• [Your goal]: Search the records for the line with "Where should I". Output that line and each line after it, exactly, and stop at the end; omit pictures.

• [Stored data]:
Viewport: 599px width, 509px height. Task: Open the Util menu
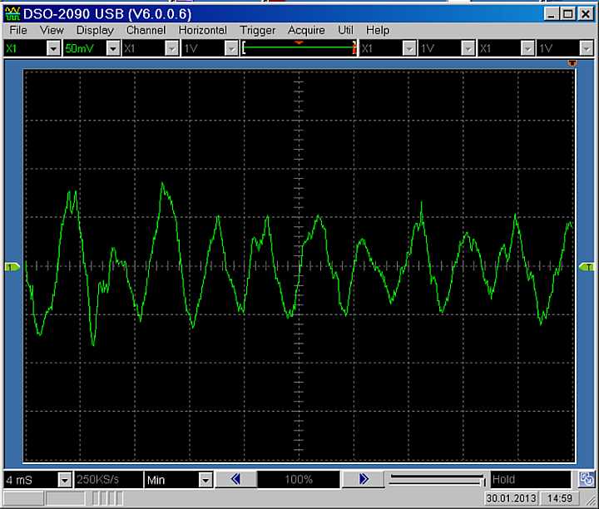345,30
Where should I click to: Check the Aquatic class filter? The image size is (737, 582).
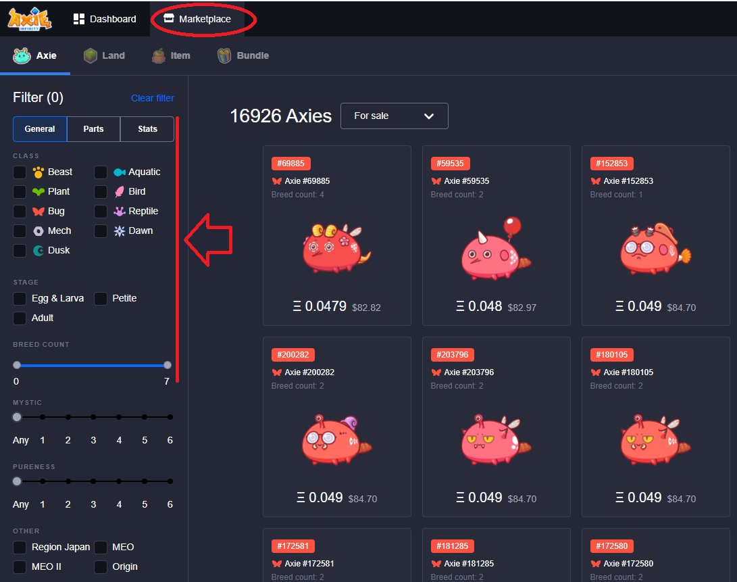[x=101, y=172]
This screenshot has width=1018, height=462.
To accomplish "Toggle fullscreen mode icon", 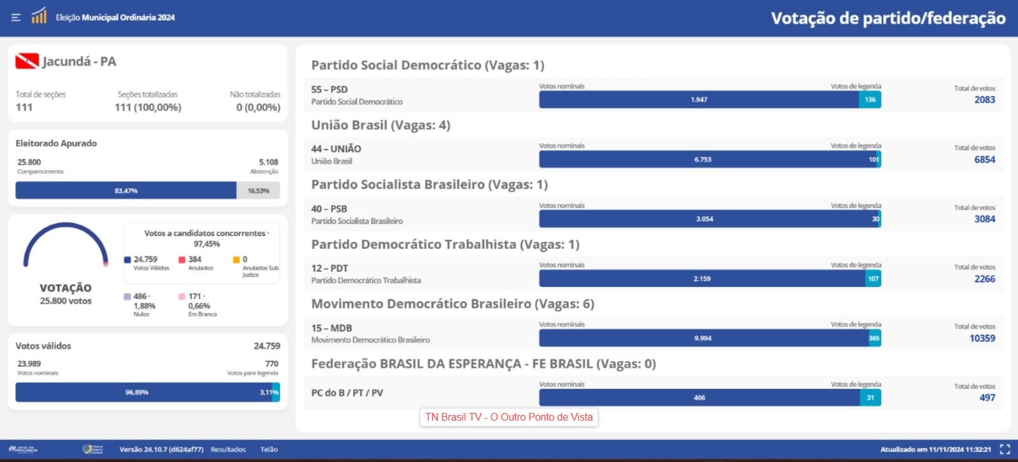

• [Answer box]:
Where should I click to: Check the Aquatic class filter? The image size is (737, 582).
[x=101, y=172]
This screenshot has width=1018, height=462.
To accomplish "Toggle fullscreen mode icon", 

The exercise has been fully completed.